_What the task requires_
Extract each line from the entries below that has the string "agent" in it.

_Task material_
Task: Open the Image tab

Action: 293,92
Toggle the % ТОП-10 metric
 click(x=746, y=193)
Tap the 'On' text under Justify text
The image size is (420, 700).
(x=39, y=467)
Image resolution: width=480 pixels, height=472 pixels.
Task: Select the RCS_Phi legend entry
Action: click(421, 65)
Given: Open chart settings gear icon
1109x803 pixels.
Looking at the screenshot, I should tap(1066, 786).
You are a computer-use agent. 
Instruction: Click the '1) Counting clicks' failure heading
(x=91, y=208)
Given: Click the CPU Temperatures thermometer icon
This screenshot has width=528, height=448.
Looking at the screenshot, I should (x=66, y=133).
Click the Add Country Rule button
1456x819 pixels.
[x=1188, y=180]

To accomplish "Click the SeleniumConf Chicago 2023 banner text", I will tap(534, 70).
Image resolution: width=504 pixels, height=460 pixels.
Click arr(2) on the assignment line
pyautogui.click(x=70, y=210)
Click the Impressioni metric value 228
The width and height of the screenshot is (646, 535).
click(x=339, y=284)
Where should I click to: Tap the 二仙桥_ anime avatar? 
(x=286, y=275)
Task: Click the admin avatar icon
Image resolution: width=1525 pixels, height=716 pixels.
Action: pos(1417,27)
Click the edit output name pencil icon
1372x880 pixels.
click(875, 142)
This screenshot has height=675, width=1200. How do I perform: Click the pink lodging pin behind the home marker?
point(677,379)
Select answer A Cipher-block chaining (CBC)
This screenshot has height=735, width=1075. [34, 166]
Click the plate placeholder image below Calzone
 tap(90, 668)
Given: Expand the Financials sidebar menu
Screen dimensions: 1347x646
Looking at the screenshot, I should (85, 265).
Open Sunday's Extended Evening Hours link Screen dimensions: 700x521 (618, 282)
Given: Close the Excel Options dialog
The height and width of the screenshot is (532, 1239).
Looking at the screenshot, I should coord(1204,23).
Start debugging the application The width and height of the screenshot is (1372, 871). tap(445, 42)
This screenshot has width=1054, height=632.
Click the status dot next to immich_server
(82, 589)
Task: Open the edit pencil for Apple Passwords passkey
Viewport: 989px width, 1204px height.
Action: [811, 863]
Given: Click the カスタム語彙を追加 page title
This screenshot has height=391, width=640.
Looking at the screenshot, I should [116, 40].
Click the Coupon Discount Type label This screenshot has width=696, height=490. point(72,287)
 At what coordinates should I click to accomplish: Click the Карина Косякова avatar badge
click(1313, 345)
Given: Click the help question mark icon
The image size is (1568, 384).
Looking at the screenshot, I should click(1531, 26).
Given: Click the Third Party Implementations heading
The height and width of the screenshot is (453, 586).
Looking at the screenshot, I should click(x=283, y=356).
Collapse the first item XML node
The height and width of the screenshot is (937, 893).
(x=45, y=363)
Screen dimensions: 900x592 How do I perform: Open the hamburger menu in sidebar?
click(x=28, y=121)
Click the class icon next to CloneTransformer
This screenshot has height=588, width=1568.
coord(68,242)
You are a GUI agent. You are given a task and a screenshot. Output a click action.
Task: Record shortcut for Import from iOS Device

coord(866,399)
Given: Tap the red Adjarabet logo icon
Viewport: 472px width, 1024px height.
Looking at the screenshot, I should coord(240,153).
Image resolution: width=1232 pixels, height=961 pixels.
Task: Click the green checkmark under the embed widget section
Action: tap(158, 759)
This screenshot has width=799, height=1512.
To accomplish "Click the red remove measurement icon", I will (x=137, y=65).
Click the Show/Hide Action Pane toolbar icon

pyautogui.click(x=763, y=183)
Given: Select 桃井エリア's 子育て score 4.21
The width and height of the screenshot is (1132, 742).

_Solved problem_
You are a computer-use agent. 
You are a GUI agent. You are given a task and a screenshot. Output a click action.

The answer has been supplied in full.